LISTED ENTRIES:
----------
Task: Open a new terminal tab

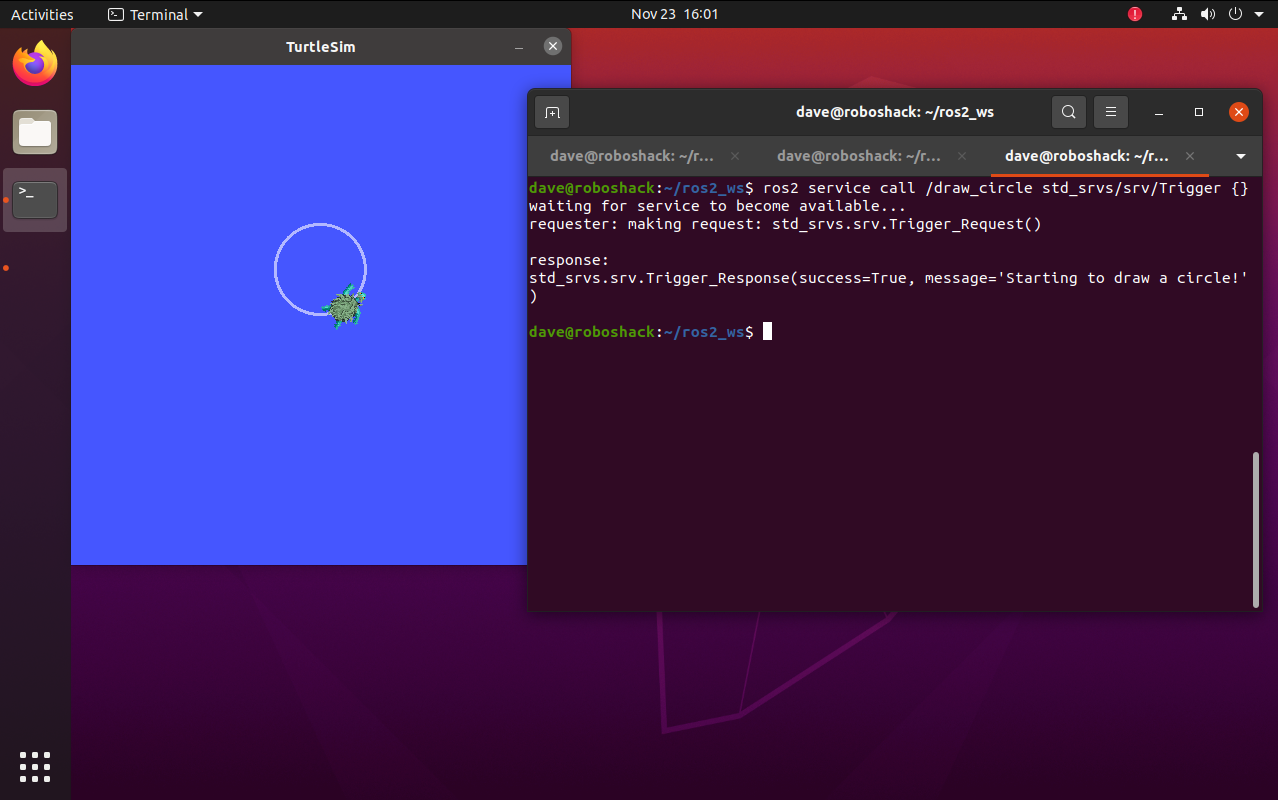Action: [x=552, y=113]
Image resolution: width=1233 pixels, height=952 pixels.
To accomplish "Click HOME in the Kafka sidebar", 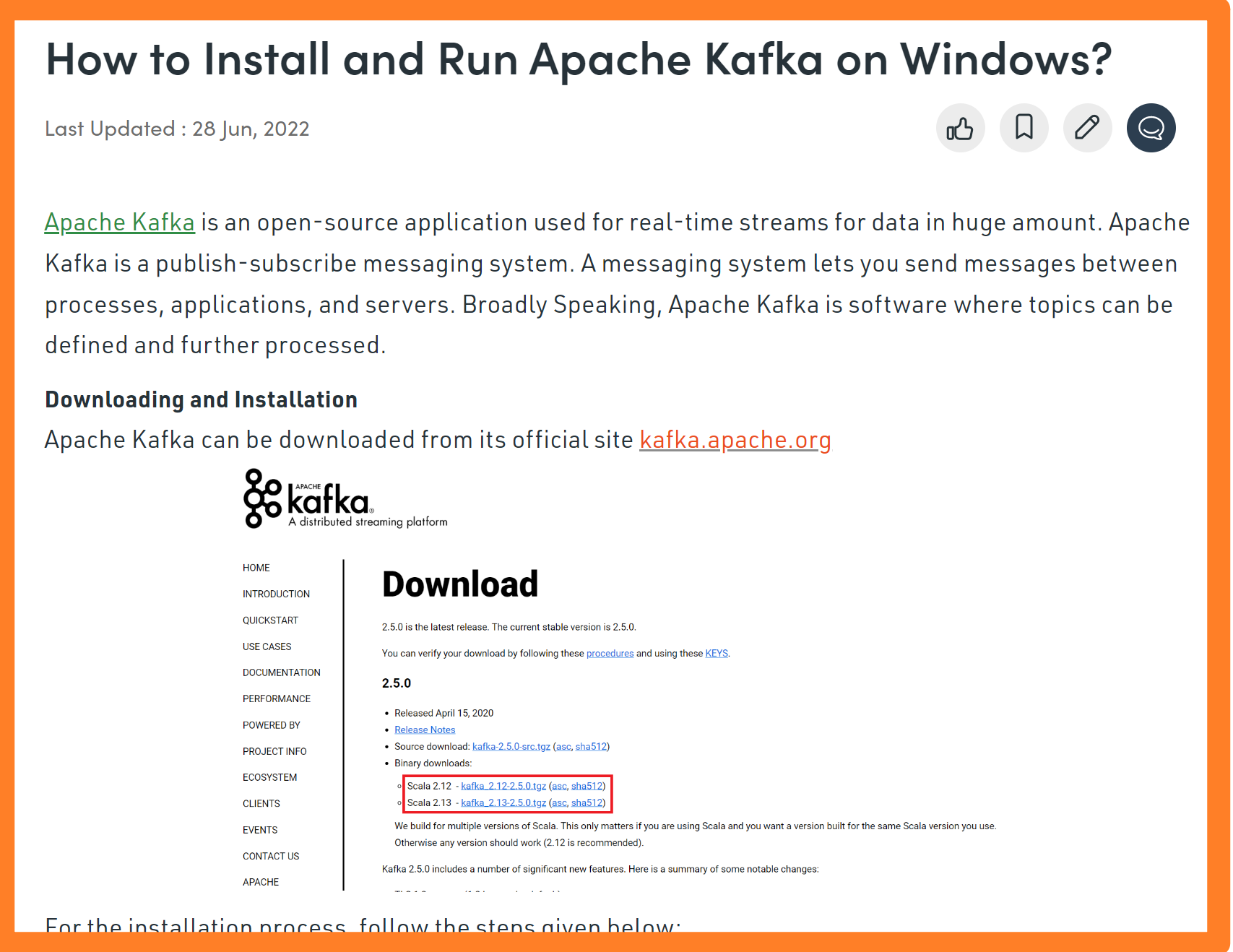I will point(256,568).
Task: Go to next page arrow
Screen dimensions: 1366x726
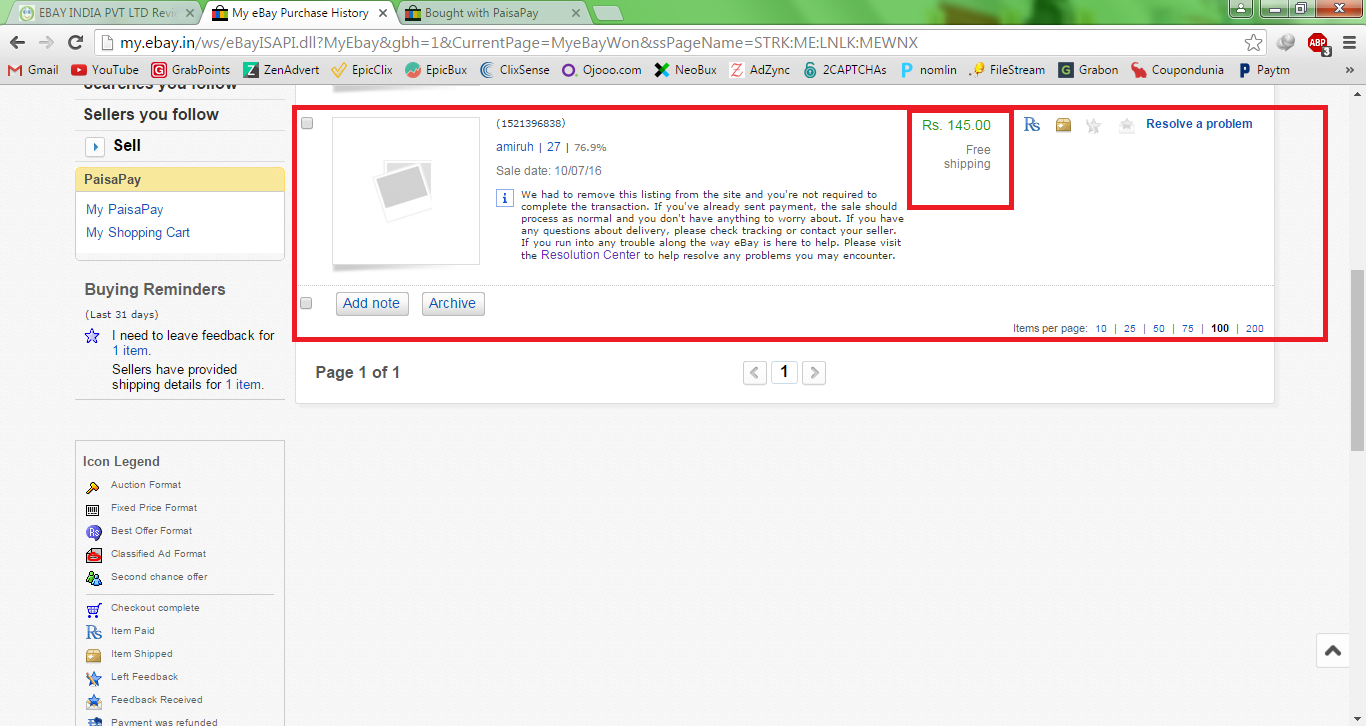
----------
GIVEN EXERCISE: List each line of the material above that contains the string "Task".

FINISHED ANSWER:
Task: Open a new terminal tab
Task: Go to next page arrow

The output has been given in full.